● **Task prompt**:
Pull from the data below each line where the word "computer" occurs, and copy it.

[Data excerpts]

__________

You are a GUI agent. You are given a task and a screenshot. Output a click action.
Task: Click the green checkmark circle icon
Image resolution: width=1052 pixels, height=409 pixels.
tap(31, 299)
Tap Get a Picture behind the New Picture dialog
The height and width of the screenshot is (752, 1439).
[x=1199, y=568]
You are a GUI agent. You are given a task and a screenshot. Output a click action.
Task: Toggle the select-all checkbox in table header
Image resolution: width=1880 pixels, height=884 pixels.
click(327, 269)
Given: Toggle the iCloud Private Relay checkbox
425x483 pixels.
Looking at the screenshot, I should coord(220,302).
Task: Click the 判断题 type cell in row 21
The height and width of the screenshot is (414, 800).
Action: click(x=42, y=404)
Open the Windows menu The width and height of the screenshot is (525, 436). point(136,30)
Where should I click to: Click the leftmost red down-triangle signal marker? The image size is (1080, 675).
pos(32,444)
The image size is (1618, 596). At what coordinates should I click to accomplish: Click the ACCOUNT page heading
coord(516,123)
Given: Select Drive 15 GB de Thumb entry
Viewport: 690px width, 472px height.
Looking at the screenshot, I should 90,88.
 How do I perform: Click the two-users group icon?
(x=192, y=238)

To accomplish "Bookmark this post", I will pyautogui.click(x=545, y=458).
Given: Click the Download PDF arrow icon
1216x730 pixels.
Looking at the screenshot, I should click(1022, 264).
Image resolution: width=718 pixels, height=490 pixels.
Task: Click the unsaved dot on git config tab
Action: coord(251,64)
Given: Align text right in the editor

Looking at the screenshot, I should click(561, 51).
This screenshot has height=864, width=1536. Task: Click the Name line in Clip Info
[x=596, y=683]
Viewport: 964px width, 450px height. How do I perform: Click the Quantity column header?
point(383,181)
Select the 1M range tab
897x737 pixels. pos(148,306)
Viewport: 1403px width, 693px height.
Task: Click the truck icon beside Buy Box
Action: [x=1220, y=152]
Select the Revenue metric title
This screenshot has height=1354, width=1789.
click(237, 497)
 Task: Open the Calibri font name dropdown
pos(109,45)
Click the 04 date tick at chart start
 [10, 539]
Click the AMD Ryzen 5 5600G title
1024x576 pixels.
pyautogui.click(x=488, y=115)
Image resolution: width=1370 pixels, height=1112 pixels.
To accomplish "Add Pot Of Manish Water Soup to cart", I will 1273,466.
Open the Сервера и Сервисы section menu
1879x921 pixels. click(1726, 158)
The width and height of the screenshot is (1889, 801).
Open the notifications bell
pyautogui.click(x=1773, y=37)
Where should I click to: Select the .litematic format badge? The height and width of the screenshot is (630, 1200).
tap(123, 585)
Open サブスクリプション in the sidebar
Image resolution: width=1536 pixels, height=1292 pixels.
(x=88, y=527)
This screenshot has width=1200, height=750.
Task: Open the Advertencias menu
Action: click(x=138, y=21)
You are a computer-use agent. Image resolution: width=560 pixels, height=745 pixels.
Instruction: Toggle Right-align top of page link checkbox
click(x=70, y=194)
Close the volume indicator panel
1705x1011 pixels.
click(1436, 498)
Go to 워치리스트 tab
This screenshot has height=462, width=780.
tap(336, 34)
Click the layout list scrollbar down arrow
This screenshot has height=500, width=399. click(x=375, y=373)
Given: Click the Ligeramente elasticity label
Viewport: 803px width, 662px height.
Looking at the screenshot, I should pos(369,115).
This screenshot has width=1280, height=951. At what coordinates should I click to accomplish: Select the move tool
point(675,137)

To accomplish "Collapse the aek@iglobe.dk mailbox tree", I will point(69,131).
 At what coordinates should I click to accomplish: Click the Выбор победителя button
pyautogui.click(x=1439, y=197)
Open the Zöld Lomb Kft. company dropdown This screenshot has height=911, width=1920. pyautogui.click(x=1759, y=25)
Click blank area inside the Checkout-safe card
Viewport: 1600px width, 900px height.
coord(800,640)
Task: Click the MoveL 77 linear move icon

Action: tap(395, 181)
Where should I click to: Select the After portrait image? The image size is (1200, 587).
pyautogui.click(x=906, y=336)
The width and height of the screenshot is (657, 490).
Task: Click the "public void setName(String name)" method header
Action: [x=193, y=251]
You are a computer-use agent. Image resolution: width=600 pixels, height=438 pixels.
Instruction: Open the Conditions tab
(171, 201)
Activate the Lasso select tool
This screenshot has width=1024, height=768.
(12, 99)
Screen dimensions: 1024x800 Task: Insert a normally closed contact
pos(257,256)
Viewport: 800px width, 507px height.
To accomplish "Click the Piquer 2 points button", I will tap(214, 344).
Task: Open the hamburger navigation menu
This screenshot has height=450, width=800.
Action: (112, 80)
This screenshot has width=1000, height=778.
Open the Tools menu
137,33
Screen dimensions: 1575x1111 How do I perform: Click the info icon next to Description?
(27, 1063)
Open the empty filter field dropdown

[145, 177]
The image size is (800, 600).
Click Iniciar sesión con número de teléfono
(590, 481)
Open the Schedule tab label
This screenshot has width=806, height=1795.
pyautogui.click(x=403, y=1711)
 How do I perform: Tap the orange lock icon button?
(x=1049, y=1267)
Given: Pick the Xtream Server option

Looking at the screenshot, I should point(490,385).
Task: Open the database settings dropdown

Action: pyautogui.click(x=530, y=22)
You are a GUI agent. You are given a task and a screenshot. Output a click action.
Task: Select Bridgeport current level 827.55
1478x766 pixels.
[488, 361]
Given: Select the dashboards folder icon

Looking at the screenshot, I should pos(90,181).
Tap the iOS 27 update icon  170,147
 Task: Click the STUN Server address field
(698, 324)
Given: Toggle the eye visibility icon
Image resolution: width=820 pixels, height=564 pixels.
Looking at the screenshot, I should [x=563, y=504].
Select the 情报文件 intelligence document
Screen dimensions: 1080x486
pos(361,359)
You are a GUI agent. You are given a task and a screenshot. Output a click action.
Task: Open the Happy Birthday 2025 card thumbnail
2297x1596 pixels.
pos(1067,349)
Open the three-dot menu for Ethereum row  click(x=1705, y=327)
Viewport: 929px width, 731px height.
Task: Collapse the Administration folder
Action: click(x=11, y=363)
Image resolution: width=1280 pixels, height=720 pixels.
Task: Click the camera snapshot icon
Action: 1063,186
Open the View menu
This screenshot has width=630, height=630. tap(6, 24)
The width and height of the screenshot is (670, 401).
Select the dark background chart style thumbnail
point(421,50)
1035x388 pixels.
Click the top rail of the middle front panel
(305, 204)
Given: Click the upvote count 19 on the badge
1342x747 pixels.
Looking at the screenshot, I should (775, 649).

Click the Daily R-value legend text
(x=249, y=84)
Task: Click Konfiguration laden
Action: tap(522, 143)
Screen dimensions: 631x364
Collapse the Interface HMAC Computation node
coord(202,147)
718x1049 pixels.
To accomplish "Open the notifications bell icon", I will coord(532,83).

__________

● **Exercise output**:
You are a computer-use agent. Image resolution: width=560 pixels, height=745 pixels.
You are a computer-use agent. Image resolution: width=600 pixels, height=438 pixels.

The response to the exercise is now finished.